Epps is the teacher that other teachers learn from, with his colleagues frequently poking their heads in his classroom to learn from his teaching style and classroom management. Robson has taught in Sarasota schools since 1981, teaching English-Language learners for decades and leading the rollout of new literacy programs.
Lord runs his school’s food pantry, leading students as they facilitate food distribution for families in need. And Pedro has become a mentor to countless first year teachers, along with helping her students publish their own books.
‘You remember somebody’s passion’
In a year when field trips have been canceled, new rules instituted and special visitors banned, one common theme of the five winners is working to ensure their students have memories of 2020-21 besides wearing a mask every day.
On Friday, after Gardner wrapped up the morning news show, she hustled down to the “Steam Station.”
It started as just a spare room in the elementary school, but Gardner transformed it into a museum-worthy learning lab, packed with hands-on activities, all centered around outer space.
There is a robotic arm station, replicating the type of equipment an astronaut would use to pick up rocks. Students work in tandem, with one controlling the arm using a remote control, while the other guides them. Students can learn about how power is generated by sitting on a mountain bike hooked up to a generator.
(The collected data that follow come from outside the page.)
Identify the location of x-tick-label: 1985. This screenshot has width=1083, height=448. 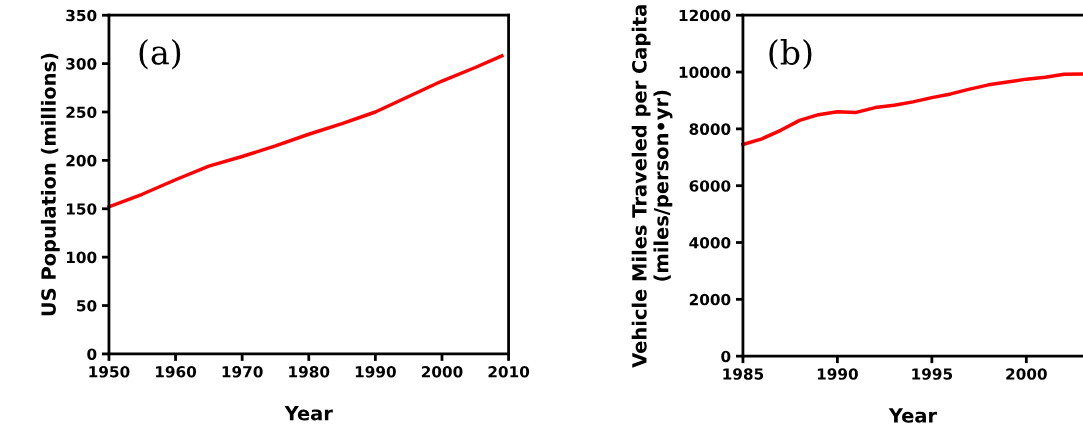
(744, 374).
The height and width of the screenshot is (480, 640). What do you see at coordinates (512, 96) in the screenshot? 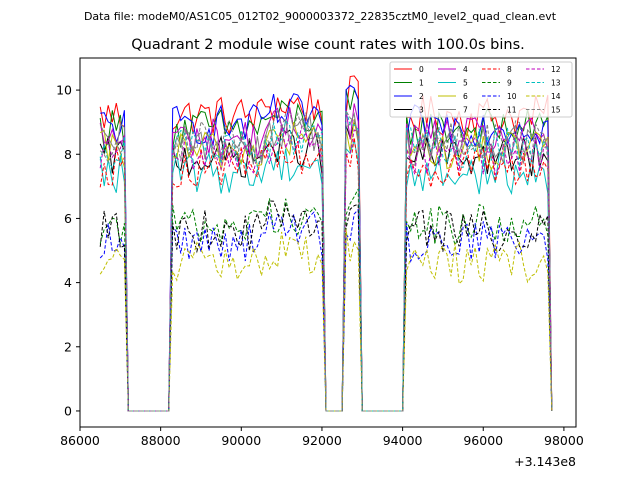
I see `legend-label-10: 10` at bounding box center [512, 96].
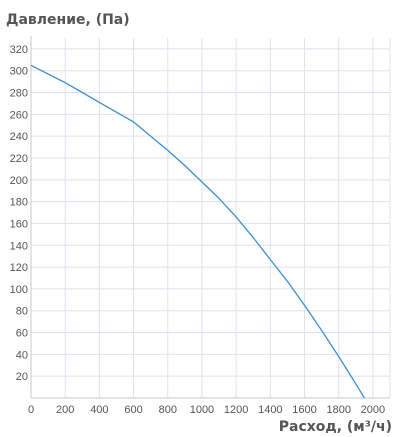 The height and width of the screenshot is (437, 402). I want to click on x-tick-label: 800, so click(168, 410).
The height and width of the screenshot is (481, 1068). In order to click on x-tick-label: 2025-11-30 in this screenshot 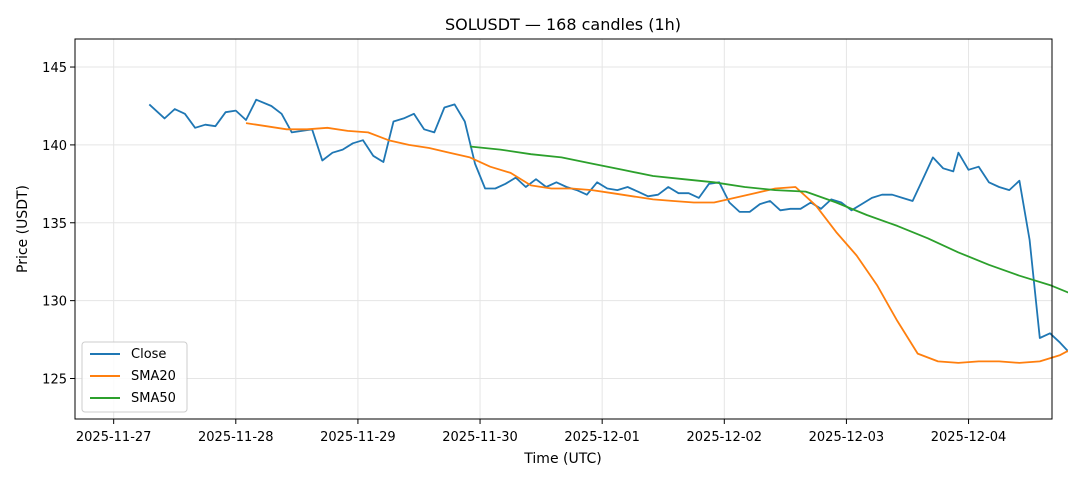, I will do `click(480, 438)`.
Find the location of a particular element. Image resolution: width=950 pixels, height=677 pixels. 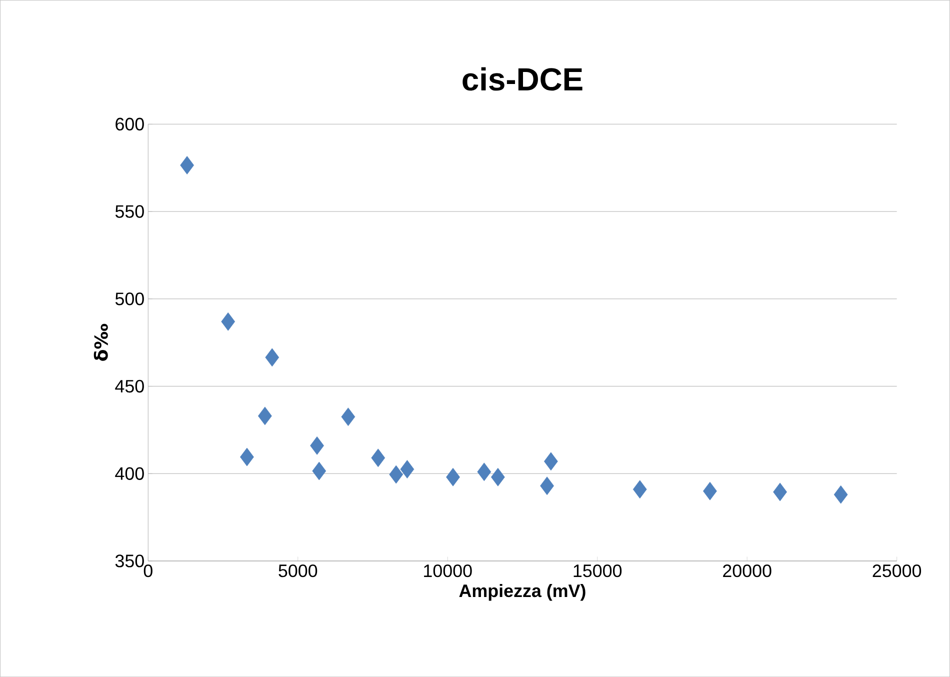

y-tick-label: 500 is located at coordinates (130, 299).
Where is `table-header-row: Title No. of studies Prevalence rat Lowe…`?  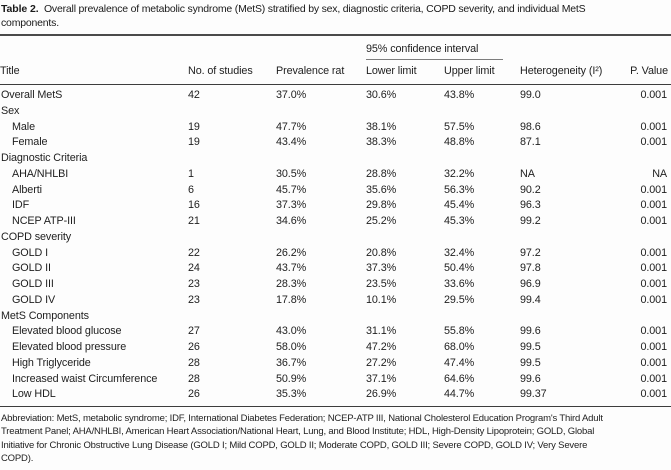
table-header-row: Title No. of studies Prevalence rat Lowe… is located at coordinates (336, 72).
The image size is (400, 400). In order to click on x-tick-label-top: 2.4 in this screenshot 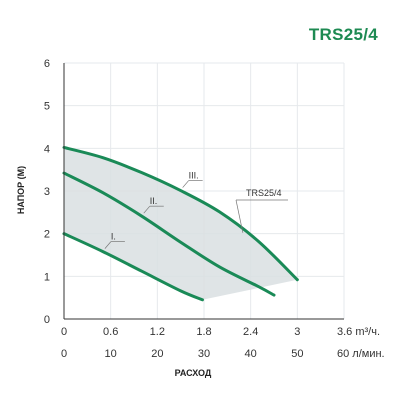, I will do `click(250, 332)`.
As they pedal, fans and lights turn on and a ping pong ball in a clear plastic tube rises.
Despite all the COVID-19 limitations, this was actually the perfect year to open such a space. For much of the year, a trip to the science museum was impossible. Normal lab activities would require students to handle equipment that could be transmitting COVID-19.
“You take all that away, and just have reading textbooks about science?” Gardner said. “That doesn’t cut it for kids.”
Teacher of the Year:Sarasota County’s top teacher is raising the bar
Teaching in real time:Booker High teacher uses Joe Biden inauguration as lesson in civics, civility
When students walk in, the 3D printer is likely running, and until a recent harvest, the hydroponics plant tower was teaming with lettuce and basil.
As a full time “STEAM Integration Coach” (STEAM stands for Science Technology Engineering and Math) Gardner is determined that the students at Wilkinson become “thinkers who tinker,” to paraphrase the tagline of the STEAM Station, so she tries to lead by example.
“You remember somebody’s passion,” she said.
There was the Monday after Spring Break when students returned to discover a meteor may have hit the school. A huge rock was lined with caution tape, as “scientists” in lab coats investigated the strike. That led to a week of “inquiry-based learning,” where students asking “what happened?” got the response, “Well what do you think happened?”
Gardner said she is going to put the money from the Ripple Effect award toward getting her masters.
She doesn’t have a specific game plan yet, but she would love to be in a position one day to help every school have a Steam Station. She remembers feeling guilty when she initially left her role as a classroom teacher to become the STEAM Integrator, but she has seen how her passion can be contagious.
She said the $5,000 award was the impetus toward taking that next step.
“This is it. You can finally do it. So get ‘er done,” Gardner said. “I just want to make an impact.”